From the line with "Viewport: 179px width, 164px height." onward, reproduce each line of the entries exactly, ending at the last one, and add nothing.

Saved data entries

════════

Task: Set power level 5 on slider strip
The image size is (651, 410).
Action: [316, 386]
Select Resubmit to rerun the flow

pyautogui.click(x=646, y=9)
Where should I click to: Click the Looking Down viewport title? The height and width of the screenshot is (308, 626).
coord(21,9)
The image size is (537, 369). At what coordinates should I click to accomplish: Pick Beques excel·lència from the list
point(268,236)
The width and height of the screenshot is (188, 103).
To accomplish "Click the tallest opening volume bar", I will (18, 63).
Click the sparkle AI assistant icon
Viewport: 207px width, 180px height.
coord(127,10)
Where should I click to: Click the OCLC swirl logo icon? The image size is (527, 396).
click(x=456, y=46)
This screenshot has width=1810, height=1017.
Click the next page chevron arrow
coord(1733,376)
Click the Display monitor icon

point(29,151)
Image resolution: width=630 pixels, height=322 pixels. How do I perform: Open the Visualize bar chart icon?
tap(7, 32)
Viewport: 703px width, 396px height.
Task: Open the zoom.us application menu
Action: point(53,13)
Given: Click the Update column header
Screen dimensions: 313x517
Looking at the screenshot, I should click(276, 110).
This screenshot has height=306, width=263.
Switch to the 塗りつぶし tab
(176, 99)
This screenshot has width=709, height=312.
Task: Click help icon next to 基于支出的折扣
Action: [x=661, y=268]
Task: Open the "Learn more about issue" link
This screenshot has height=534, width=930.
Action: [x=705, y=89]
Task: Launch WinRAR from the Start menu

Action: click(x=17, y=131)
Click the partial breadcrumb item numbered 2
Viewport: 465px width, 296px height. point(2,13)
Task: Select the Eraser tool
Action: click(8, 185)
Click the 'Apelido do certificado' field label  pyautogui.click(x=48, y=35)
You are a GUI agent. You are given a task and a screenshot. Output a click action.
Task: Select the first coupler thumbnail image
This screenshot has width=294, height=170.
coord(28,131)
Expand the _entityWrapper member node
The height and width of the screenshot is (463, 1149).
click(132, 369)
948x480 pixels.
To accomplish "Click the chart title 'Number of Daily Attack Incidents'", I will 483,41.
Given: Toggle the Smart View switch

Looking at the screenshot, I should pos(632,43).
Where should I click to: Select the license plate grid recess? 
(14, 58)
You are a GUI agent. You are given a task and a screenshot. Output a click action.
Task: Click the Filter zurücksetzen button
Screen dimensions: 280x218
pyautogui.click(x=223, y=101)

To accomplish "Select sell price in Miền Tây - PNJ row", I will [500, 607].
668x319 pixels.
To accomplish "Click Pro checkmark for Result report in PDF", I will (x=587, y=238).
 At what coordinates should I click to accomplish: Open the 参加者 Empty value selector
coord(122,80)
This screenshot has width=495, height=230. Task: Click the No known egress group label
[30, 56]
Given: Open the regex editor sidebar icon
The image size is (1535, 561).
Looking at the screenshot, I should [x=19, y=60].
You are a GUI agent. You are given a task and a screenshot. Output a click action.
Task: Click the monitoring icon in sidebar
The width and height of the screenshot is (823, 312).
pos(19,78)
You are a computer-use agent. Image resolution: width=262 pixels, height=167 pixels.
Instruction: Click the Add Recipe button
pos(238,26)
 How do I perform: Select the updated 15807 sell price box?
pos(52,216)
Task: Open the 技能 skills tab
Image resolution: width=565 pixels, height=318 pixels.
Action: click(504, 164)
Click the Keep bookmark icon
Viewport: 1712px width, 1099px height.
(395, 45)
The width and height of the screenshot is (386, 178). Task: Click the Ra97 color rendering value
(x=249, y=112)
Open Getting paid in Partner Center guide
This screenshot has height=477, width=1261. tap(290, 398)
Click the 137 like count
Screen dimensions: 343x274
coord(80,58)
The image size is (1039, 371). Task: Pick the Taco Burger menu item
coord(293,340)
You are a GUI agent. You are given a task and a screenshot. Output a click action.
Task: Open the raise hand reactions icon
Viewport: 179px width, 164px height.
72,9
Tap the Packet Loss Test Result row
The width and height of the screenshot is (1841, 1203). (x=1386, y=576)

════════

:: RESPONSE ::
Viewport: 179px width, 164px height.
72,9
Tap the Packet Loss Test Result row
The width and height of the screenshot is (1841, 1203). (x=1386, y=576)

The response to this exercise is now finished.